Bankenverband: Die Sorge der Bundesanstalt für Finanzdienstleistungsaufsicht (BaFin) um die deutschen Banken wächst angesichts möglicher weiterer Zinssenkungen im Euroraum.

“Unser deutsches Problem ist die mangelnde Profitabilität”, sagte BaFin-Chef Felix Hufeld am Dienstagabend in Frankfurt. Sollte die Europäische Zentralbank (EZB) die Zinsen weiter senken, werde der Druck auf die Finanzinstitute steigen. “Dann werden mehr Banken aus dem Markt gehen”, betonte Hufeld. Vielleicht komme es dann auch zu unkontrollierten Insolvenzen. “Das versuchen wir natürlich mit allen Mitteln zu verhindern.”

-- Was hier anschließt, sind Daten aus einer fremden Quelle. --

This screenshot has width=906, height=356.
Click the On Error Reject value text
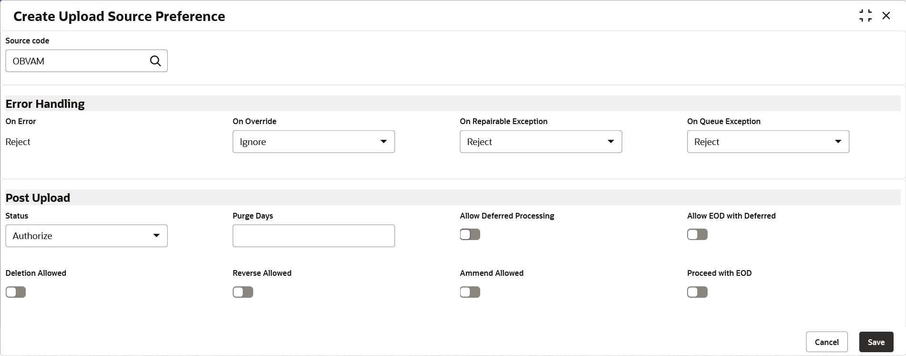pyautogui.click(x=18, y=142)
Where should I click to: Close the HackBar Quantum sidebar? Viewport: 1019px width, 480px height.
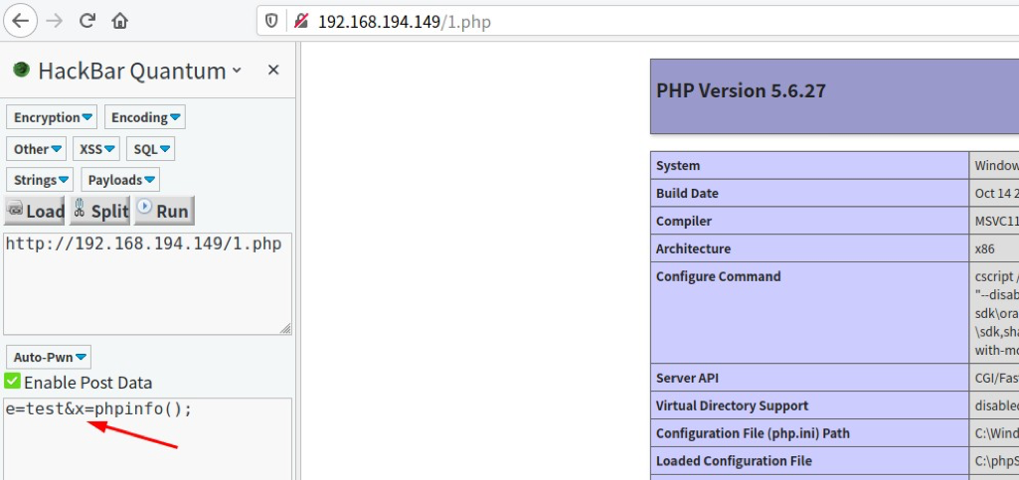tap(273, 71)
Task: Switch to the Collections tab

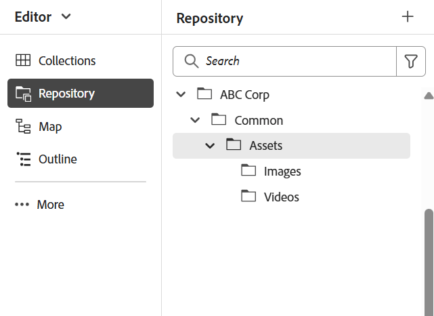Action: pos(67,60)
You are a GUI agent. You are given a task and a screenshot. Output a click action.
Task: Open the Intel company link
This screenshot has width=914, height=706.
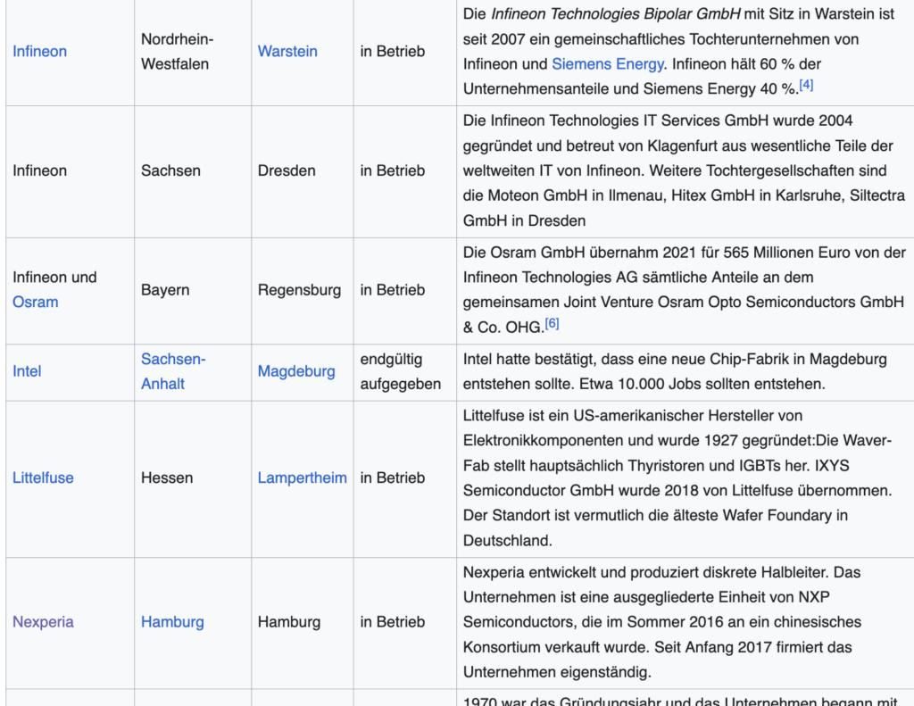27,370
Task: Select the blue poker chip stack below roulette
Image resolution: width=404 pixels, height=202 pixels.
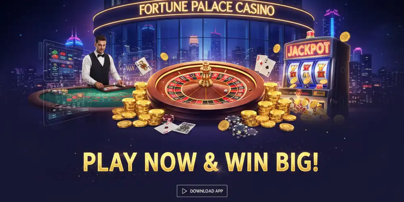Action: click(x=241, y=126)
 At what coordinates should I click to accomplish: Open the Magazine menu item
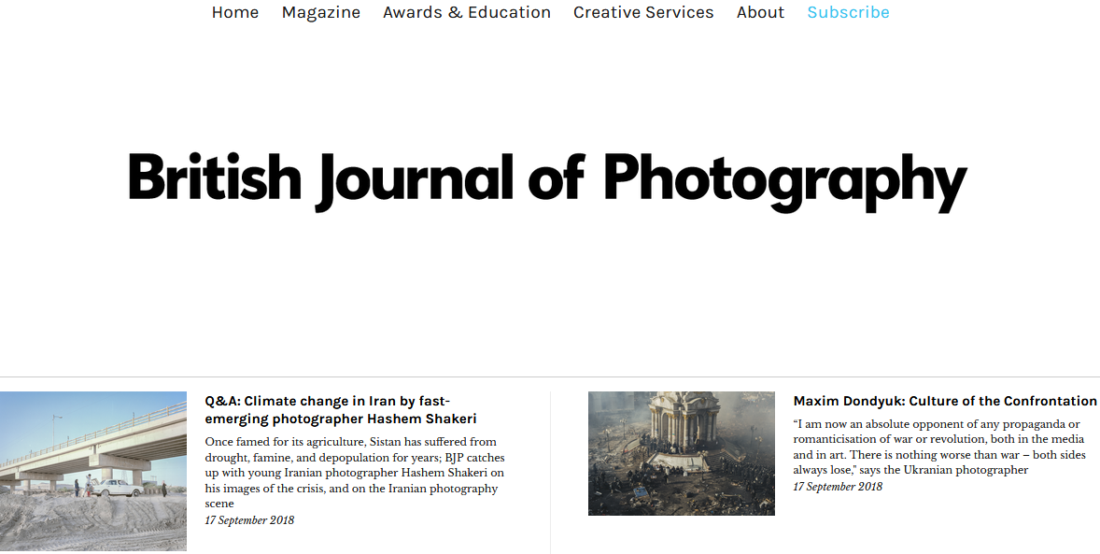320,12
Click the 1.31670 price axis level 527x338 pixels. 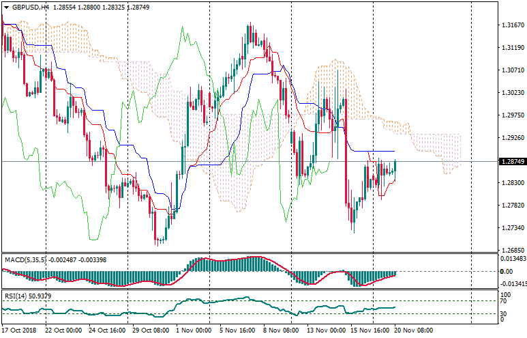[x=511, y=25]
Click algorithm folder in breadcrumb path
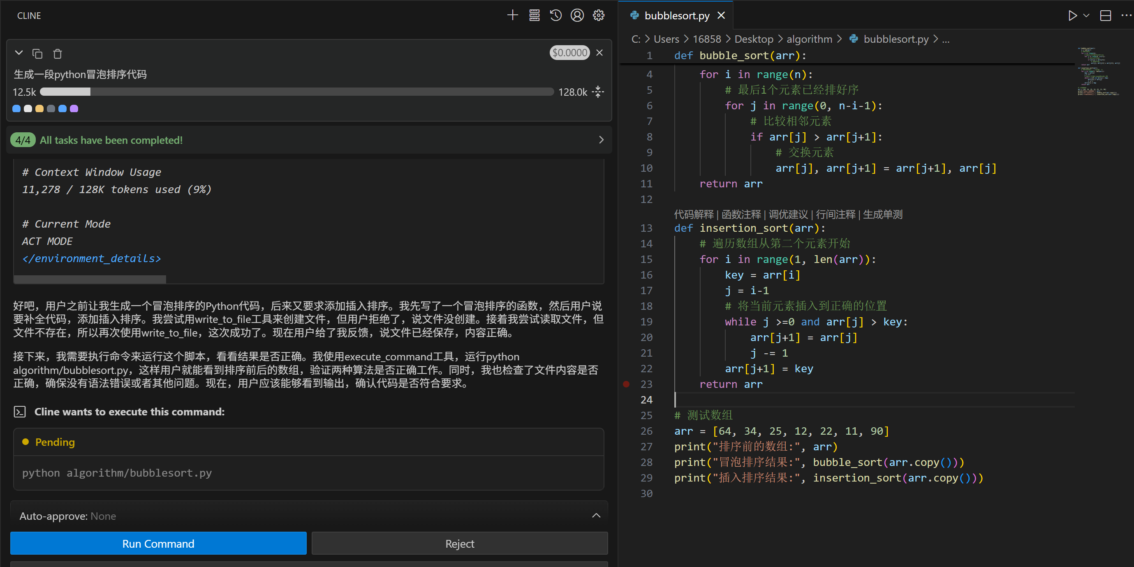Screen dimensions: 1134x567 tap(809, 39)
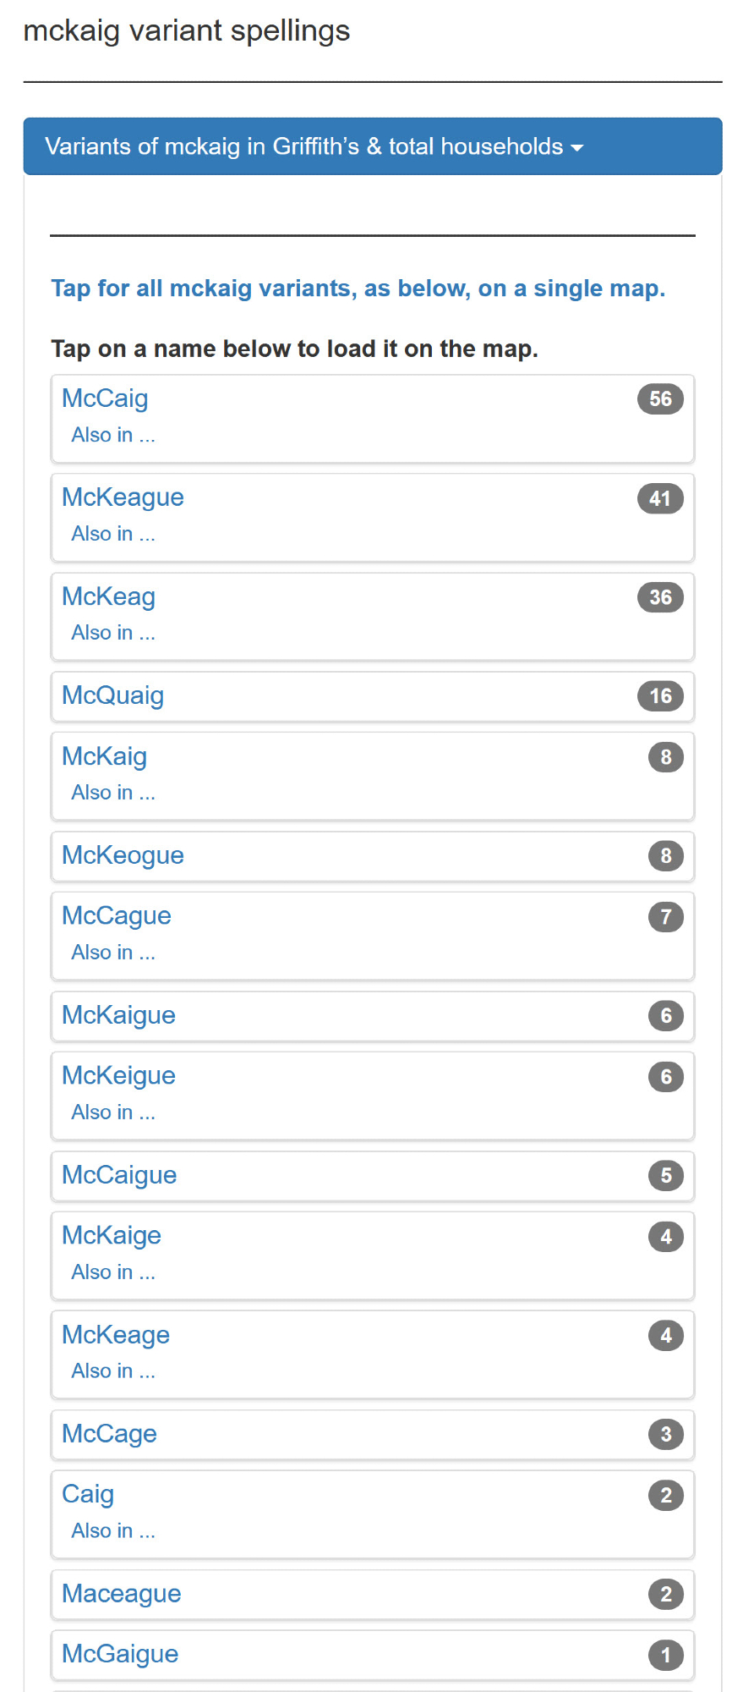Load McKeag on the map

tap(108, 596)
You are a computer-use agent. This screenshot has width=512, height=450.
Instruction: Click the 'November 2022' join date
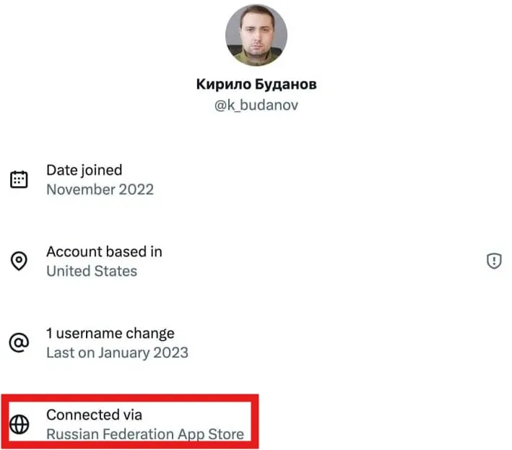click(x=100, y=189)
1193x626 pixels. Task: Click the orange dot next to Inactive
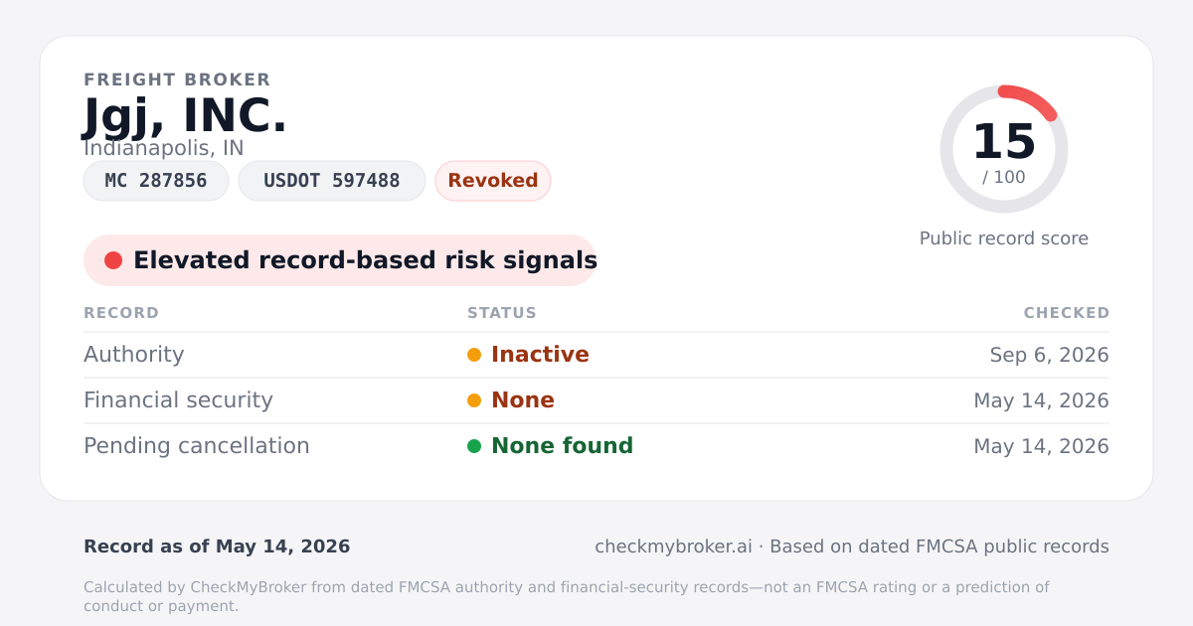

Am meisten Sorgen mache er sich um kleine und mittlere private Banken, die anders als Sparkassen oder Volksbanken nicht auf Verbundstrukturen zurückgreifen könnten. Hufeld rief die Geldhäuser auf, ihre Sparanstrengungen zu verschärfen und ihre Geschäftsmodelle zu überarbeiten: “Es ist höchste Eisenbahn.”

Die gute Konjunktur werde nicht ewig anhalten, sagte Hufeld. EZB-Präsident Mario Draghi hatte angesichts düsterer Konjunkturaussichten jüngst eine weitere Lockerung der Geldpolitik angedeutet.

 

 

Wenig Hoffnung machte Hufeld den Geldhäusern auf ein baldiges Ende der Aufzeichnung telefonischer Beratungsgespräche. Die Aufzeichnungspflicht ist Teil der seit Anfang 2018 in der Europäischen Union (EU) geltenden Regeln für Wertpapiergeschäfte.

Bei Rechtsstreitigkeiten soll sich so leichter nachvollziehen lassen, ob Kunden ausreichend über Risiken aufgeklärt wurde. Mit der Kritik an der Aufzeichnungspflicht stehe Deutschland in der EU “jedoch allein auf weiter Flur”, sagte Hufeld.